*** Opening of DATA EXCERPTS ***
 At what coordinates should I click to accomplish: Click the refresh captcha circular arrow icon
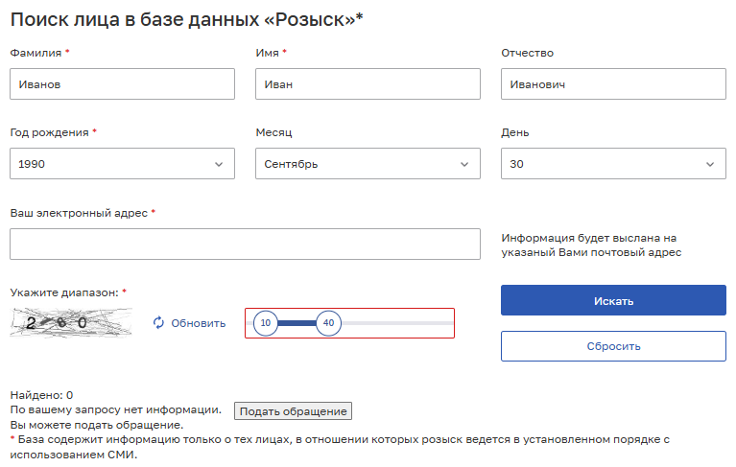[159, 323]
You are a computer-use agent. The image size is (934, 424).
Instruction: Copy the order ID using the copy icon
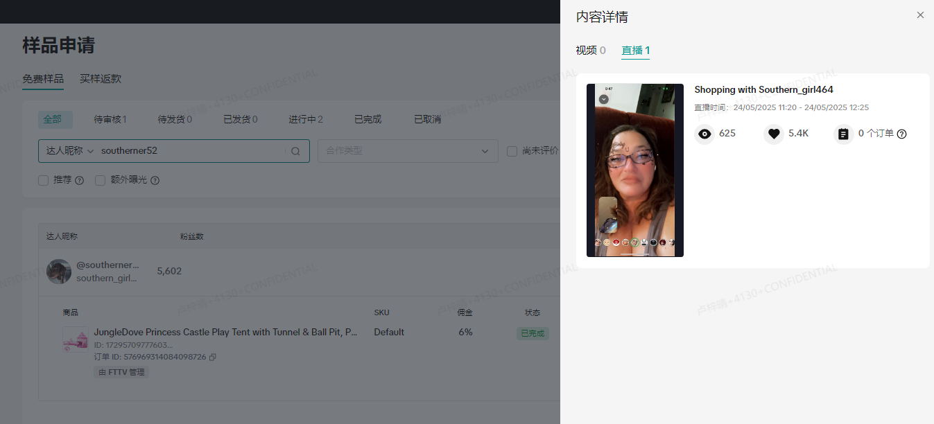212,357
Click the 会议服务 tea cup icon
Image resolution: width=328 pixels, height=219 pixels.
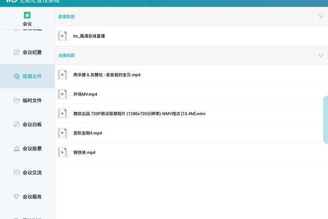click(x=16, y=197)
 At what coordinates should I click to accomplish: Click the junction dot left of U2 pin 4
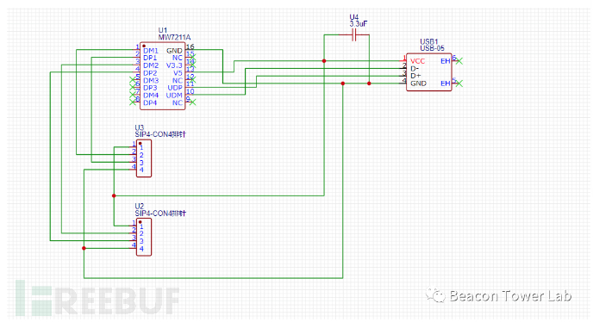(84, 248)

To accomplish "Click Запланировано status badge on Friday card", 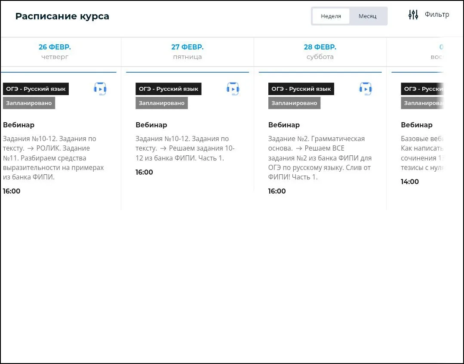I will (x=162, y=103).
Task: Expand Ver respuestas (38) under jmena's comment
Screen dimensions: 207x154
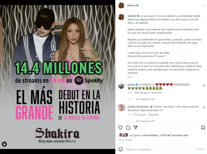Action: coord(145,99)
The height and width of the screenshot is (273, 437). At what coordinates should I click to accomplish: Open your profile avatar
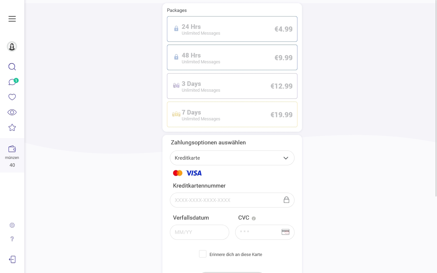pyautogui.click(x=12, y=46)
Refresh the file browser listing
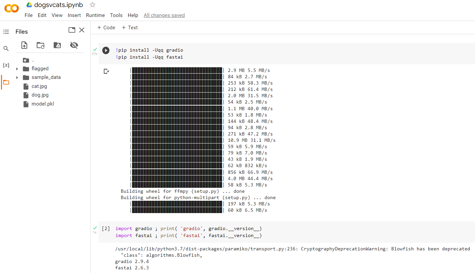 (41, 45)
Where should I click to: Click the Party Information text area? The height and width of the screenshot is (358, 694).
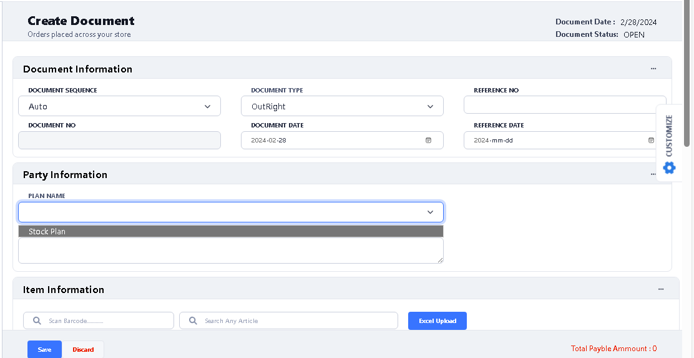tap(231, 251)
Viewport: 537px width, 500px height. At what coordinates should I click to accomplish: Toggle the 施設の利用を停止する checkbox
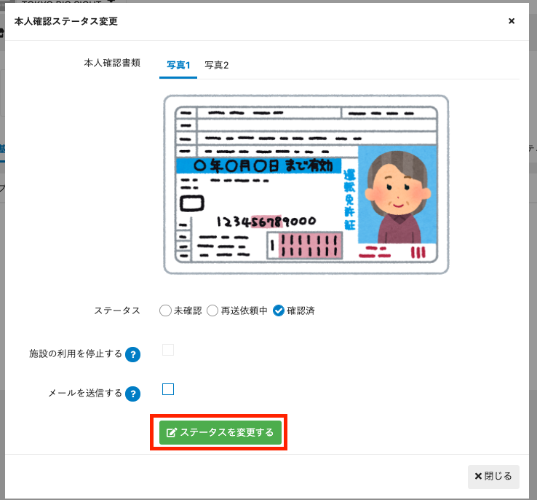click(168, 350)
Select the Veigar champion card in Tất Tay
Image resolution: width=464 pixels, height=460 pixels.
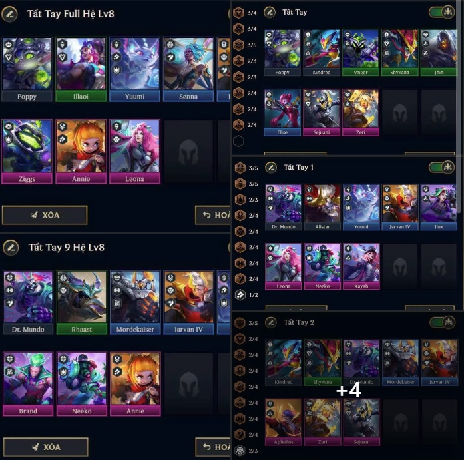click(361, 53)
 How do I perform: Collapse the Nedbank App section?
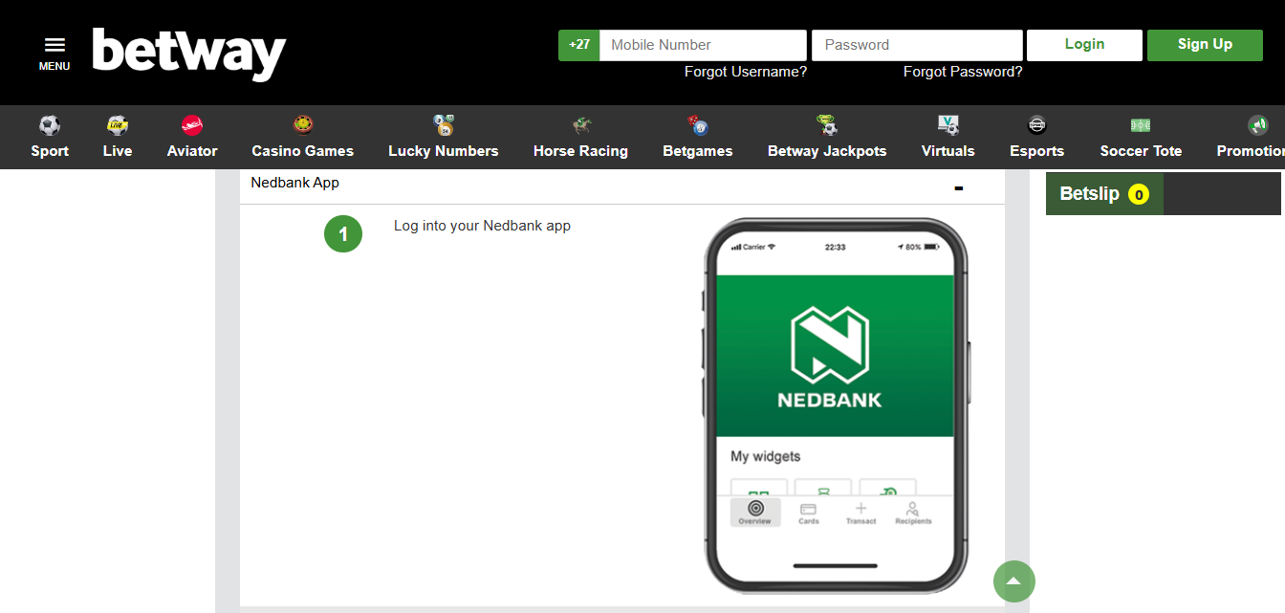click(957, 188)
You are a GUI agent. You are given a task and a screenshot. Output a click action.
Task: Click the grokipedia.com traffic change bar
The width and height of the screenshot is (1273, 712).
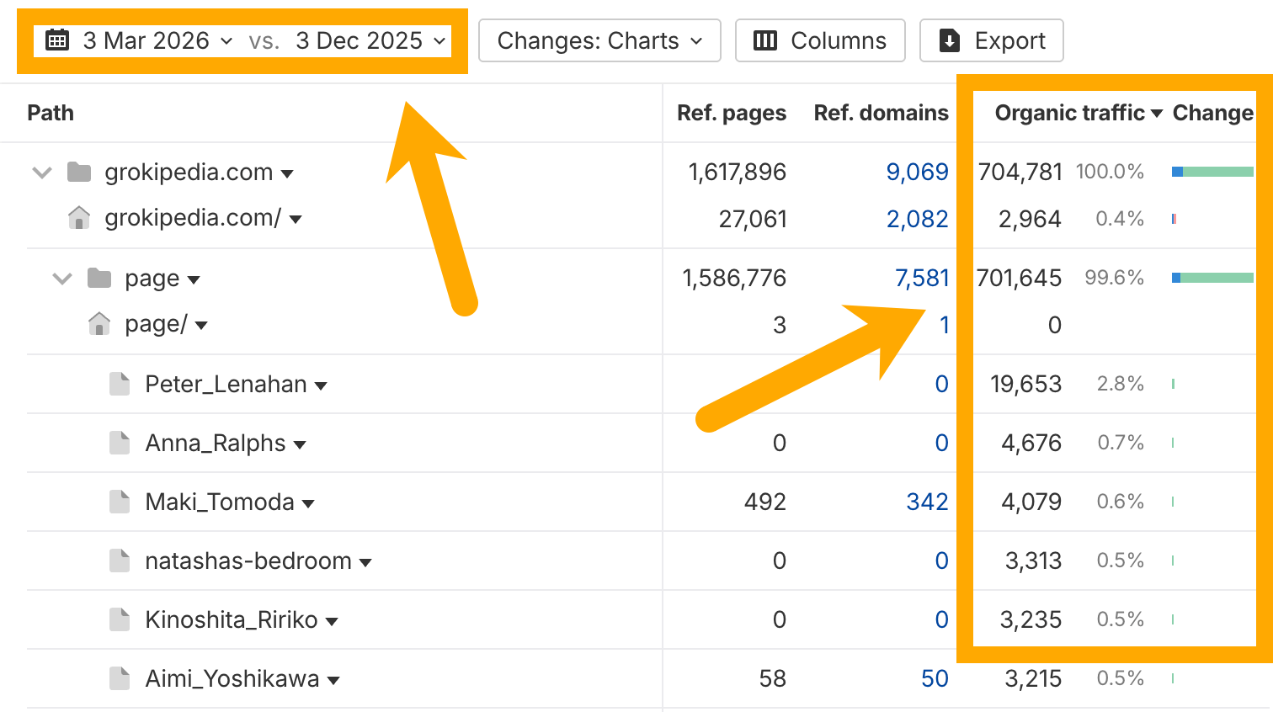tap(1212, 173)
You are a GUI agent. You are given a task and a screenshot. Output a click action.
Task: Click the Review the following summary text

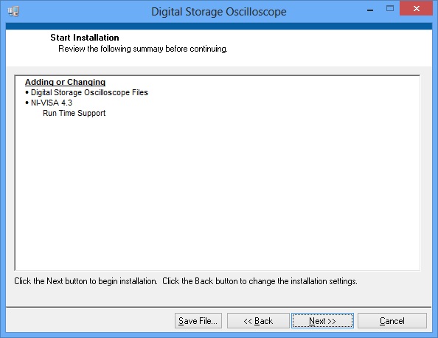143,49
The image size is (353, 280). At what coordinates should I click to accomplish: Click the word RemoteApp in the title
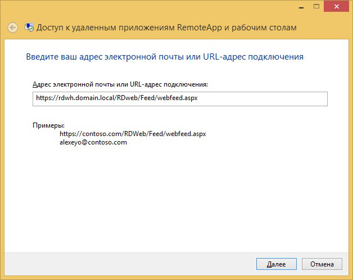[x=197, y=28]
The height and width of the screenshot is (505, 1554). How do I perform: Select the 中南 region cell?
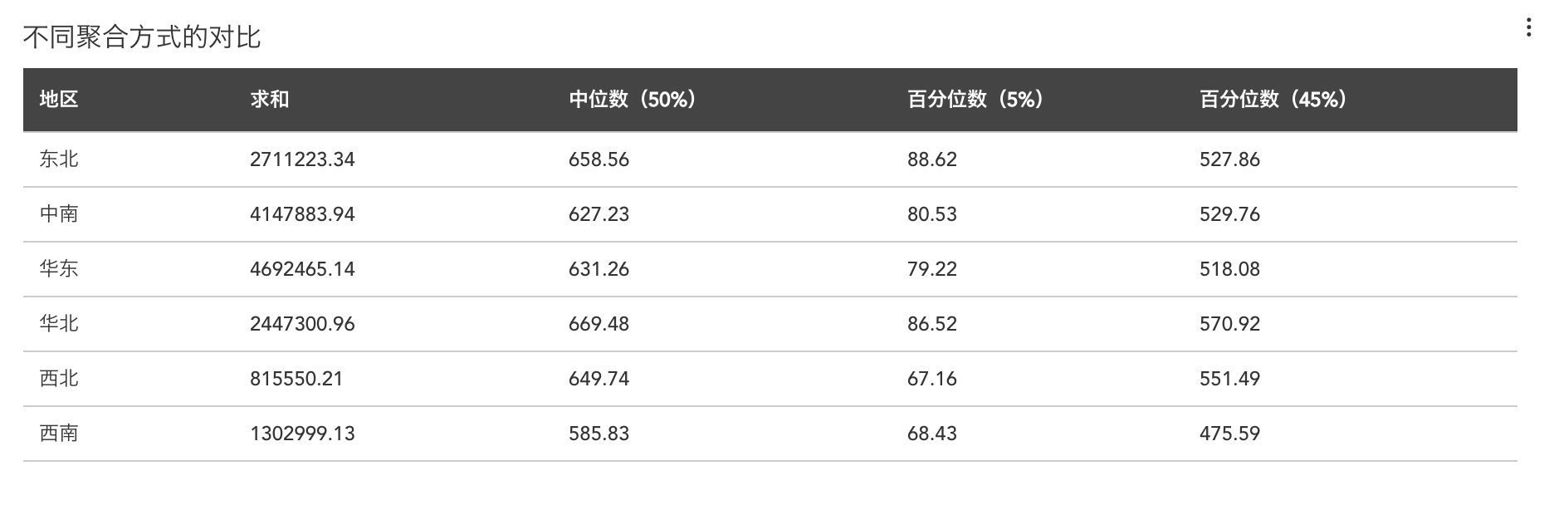pyautogui.click(x=59, y=214)
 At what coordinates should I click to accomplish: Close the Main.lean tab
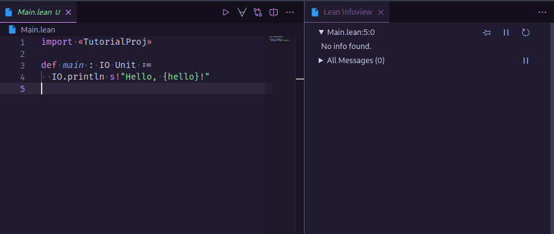(69, 12)
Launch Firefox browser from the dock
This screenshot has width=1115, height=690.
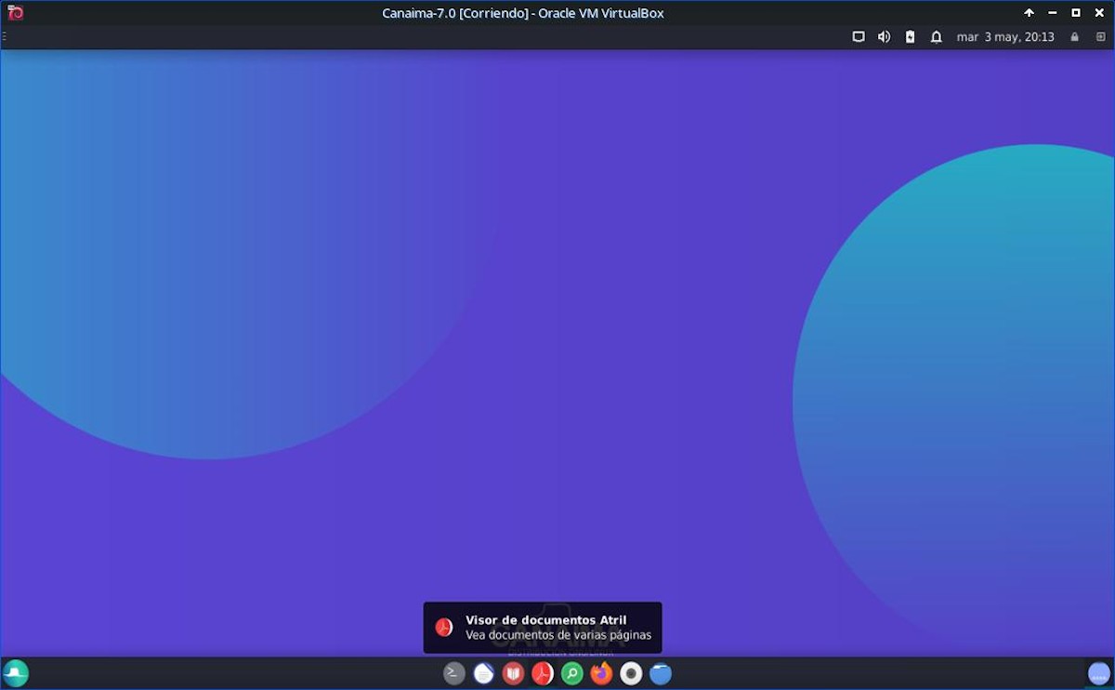[x=601, y=673]
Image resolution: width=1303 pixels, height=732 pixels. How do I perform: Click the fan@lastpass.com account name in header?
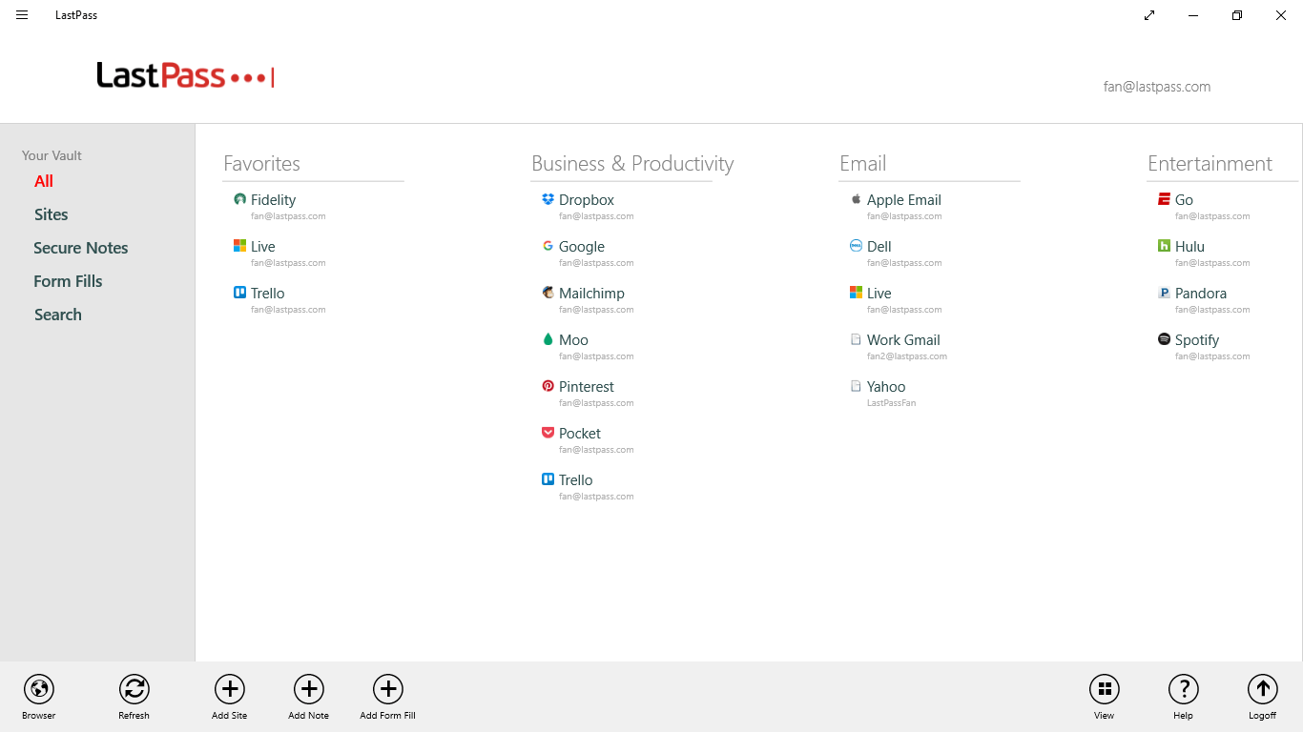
*** Close of DATA EXCERPTS ***
- **DIRECTIONS FOR THIS TASK**
No pictures belong in the copy; quote exactly the lines from the line containing "Task: Click the Review" through the final line of the material, both ends included.

- **RESPONSE TO THE EXERCISE**
Task: Click the Review the following summary text

143,49
The image size is (353, 280). At what coordinates should I click to accomplish: Click the word RemoteApp in the title
[x=197, y=28]
The height and width of the screenshot is (505, 1554). How do I perform: Select the 中南 region cell?
pyautogui.click(x=59, y=214)
 At what coordinates should I click to accomplish: Close the Main.lean tab
(69, 12)
Launch Firefox browser from the dock
This screenshot has width=1115, height=690.
[x=601, y=673]
Image resolution: width=1303 pixels, height=732 pixels. How do I perform: Click the fan@lastpass.com account name in header?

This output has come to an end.